The Commandos outperformed Fort Sill in nearly every major statistical category including rushing yards (203–72), passing yards (124–3), and interceptions (4–1). Future Pro Football Hall of Fame inductee Red Grange was on the game's officiating crew as the head linesman; in a halftime public address, Grange praised the Commandos but commented that the interior of the team's line needed more strength.

===Week 7: vs. Chicago Cardinals===
After finishing 5–1 against military clubs, the Aero Commandos played the first of two NFL games against the struggling Chicago Cardinals, who had lost their last three games to drop to 3–5. Although the Cardinals were viewed as the superior team as an NFL franchise, head coach Jimmy Conzelman conceded the Commandos' T formation "has everything, and I'm frank to tell you I don't know how to stop it." Exacerbating matters for the Cardinals was the absence of ten players—primarily linemen—due to injuries. Bausch, who coached against the Cardinals while with the Eagles, declared that his team had "the plays to go against the Cards and we don't fear them. If we click we might come up with the upset of the season."

The opening quarter saw Chicago score three touchdowns, with two by Bud Schwenk on 16- and 11-yard runs and one by Bob Morrow via a 16-yard rush.

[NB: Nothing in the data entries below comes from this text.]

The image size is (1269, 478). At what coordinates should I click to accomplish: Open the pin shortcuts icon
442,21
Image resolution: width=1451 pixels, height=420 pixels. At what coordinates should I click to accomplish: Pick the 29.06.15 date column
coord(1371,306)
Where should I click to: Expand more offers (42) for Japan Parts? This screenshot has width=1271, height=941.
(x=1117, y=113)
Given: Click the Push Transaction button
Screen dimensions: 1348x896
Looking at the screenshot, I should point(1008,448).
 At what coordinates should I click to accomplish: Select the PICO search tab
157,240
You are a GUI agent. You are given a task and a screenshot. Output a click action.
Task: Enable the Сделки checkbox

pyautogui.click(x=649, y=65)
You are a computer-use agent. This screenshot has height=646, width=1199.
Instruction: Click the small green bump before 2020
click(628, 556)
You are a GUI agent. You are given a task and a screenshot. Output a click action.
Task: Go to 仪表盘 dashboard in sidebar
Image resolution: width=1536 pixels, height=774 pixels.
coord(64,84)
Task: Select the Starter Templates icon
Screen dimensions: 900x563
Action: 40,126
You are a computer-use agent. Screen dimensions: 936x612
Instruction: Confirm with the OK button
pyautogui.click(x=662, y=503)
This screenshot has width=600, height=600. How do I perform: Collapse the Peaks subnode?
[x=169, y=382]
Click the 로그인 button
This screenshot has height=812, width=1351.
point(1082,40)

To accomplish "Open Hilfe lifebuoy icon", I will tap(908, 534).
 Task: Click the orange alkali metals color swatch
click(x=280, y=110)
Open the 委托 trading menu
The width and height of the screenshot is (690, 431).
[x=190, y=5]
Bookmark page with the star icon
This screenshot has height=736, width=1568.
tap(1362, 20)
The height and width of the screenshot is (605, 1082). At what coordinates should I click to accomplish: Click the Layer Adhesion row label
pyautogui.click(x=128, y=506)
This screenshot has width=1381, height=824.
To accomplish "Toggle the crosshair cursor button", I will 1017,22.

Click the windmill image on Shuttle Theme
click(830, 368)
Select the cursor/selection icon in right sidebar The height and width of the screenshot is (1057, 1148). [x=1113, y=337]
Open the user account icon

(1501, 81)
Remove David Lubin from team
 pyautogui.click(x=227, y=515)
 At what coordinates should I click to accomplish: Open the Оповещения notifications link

The Cardinals added a fourth in the second quarter when McEnulty's punt was blocked on the Wichita 12-yard line, which was recovered by Alton Coppage and returned for a score. The quarter also saw the Commandos score their lone touchdown of the game on Hayes' 22-yard run. A fifth and final touchdown by the Cardinals came in the third period with Joe Bukant's pass to Frank Ivy.

Despite the 35–7 defeat, The Beacon claimed McEnulty brought "the fans to their feet" with a kick, aided by wind, that went approximately 120 yards. The Wichita Eagles Pete Lightner also noted the Commandos were able to publicly uncover a key factor in the Cardinals' struggles against NFL opponents as they found success against Chicago's depleted line, especially among the less talented reserves once the Cardinals withdrew their starters.

===Week 8: vs. Cleveland Rams===
The 5–5 Cleveland Rams were the Commandos' final opponent. The Rams were fairly comparable to the Cardinals, with the teams splitting their two meetings in 1942; although the Cardinals had a better rushing offense, the Rams possessed a stronger passing attack despite losing star quarterback Jack Jacobs to the United States Navy. The Eagle described the Rams as "fully as tough" as the Cardinals though their offensive style, a modified T formation under coach Dutch Clark, was "more open" than Chicago's. The day before the game, Bausch announced he would retire as a player.

Cleveland's first score, a 55-yard touchdown pass from Parker Hall to Dante Magnani, came just two minutes into the game. In the following quarter, the Rams had an 80-yard drive that culminated in a touchdown run by George Morris. Herb Schlotthauer recorded Wichita's lone touchdown of the game in the third quarter on an 80-yard run.

The Commandos finished the season with a 5–3 record.

==Aftermath==
The team did not continue in 1943, though Bausch remained at Aero Parts. A year later, he became an assistant coach at Wichita University.

Players like Garrett joined the military. Garrett enlisted in the Army and was stationed at Fort Sill before attending college at Oklahoma A&M University, though he was banned from playing for the football team as his stint with the Aero Commandos was ruled as professional football experience.

Some Commandos would later play for the Bears like McEnulty and Garrett. McEnulty won the 1943 NFL Championship Game in his first of two seasons with Chicago, while Garrett played in 1947 and 1948.